- O Corinthians levará novas reclamações à CBF em reunião virtual com a comissão de arbitragem nesta segunda-feira.
- A estratégia mudou desde a chegada de Marcelo Paz, que passou a cobrar a entidade diretamente, em vez de boicotar encontros como em 2025, quando Fabinho Soldado comandava o setor.
- O objetivo principal é cobrar a unificação de critérios da arbitragem nacional, já que lances parecidos têm tido interpretações diferentes na temporada.
- A maior reclamação envolve a não expulsão do volante Bobadilla, do São Paulo, por gesto obsceno no clássico contra o Corinthians, questionando a coerência com expulsões de Allan e André recentemente.
- Em alguns casos, houve retorno da CBF, como a sinalização de que o árbitro Rodrigo José Pereira de Lima não apitará mais o Corinthians neste fim de temporada; em outros, a entidade manteve as decisões após a derrota para o Mirassol, e a diretoria também reforça publicamente as insatisfações.
O Corinthians apresentará novas reclamações à CBF na reunião virtual com a comissão de arbitragem marcada para esta segunda-feira. A mudança de estratégia ocorre sob a gestão de Marcelo Paz, que assumiu o futebol do clube no início deste ano. A equipe busca respostas e medidas diante de lances controversos.

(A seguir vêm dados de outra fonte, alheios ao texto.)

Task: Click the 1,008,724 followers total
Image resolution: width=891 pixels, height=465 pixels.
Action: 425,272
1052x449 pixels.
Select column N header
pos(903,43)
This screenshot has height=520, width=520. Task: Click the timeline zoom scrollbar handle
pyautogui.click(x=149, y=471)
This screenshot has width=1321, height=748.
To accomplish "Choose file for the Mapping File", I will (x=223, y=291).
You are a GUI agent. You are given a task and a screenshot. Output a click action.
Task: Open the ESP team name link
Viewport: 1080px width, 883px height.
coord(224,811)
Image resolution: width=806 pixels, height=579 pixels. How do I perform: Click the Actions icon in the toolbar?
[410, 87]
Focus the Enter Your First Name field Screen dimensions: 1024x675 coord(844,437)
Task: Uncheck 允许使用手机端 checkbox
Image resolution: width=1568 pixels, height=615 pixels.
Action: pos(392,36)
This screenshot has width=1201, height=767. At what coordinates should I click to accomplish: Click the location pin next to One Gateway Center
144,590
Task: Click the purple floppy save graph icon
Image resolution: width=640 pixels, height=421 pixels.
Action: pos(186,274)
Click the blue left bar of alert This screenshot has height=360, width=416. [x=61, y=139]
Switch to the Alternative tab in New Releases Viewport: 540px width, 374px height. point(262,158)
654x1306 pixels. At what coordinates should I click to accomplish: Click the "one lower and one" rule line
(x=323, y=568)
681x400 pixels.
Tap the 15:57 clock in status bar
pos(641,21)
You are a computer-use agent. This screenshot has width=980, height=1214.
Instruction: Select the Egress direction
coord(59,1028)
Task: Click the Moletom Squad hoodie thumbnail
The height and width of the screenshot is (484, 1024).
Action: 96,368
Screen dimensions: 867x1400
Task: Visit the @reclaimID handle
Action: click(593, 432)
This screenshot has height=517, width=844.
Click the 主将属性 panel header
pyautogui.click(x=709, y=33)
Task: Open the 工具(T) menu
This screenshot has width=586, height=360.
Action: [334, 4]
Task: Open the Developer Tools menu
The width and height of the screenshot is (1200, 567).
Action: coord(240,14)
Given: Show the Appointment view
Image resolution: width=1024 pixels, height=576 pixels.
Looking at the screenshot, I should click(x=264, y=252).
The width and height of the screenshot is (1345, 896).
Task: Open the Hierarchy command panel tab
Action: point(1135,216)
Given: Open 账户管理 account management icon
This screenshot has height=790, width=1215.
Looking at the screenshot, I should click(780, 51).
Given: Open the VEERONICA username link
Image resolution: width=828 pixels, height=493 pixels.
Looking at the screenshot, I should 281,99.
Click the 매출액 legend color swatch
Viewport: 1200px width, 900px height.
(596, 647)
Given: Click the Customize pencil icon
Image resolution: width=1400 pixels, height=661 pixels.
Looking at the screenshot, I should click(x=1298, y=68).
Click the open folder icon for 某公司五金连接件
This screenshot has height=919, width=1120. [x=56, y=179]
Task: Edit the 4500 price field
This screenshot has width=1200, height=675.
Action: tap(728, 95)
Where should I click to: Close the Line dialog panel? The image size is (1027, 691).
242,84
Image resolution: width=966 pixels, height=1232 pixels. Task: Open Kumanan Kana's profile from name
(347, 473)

A diretoria entende que há atraso na unificação de critérios entre árbitros em diferentes partidas. Lances semelhantes teriam tido interpretações distintas ao longo da temporada, o que motivou novas cobranças formais à entidade. A postura foca em padronizar decisões.
Entre os temas, a principal cobrança envolve a não expulsão do volante Bobadilla, do São Paulo, por gesto obsceno no clássico contra o Corinthians. O clube aponta incoerência ao observar expulsões de Allan e André pelo mesmo motivo.
Cobrança por critérios
Há casos em que o Corinthians indica resultados positivos após as reclamações, como a sinalização de que o árbitro Rodrigo José Pereira de Lima não apitará mais jogos do clube até o fim da temporada. A medida teria sido influenciada pela reclamação após o empate com o Flamengo.
Por outro lado, a CBF manteve as decisões da arbitragem após a derrota para o Mirassol, segundo o clube, mesmo com contestações. Entre os lances citados estão a revisão que mudou a expulsão de Edson Carioca, o pênalti marcado em Matheus Bidu sobre Carlos Eduardo sem análise de vídeo e a falta não marcada que originou o segundo gol do Mirassol.
Além das reclamações formais, a diretoria mantém o discurso público sobre a arbitragem, principalmente por meio de Marcelo Paz. A estratégia visa aumentar a pressão pela resposta da CBF e fortalecer o canal com a torcida.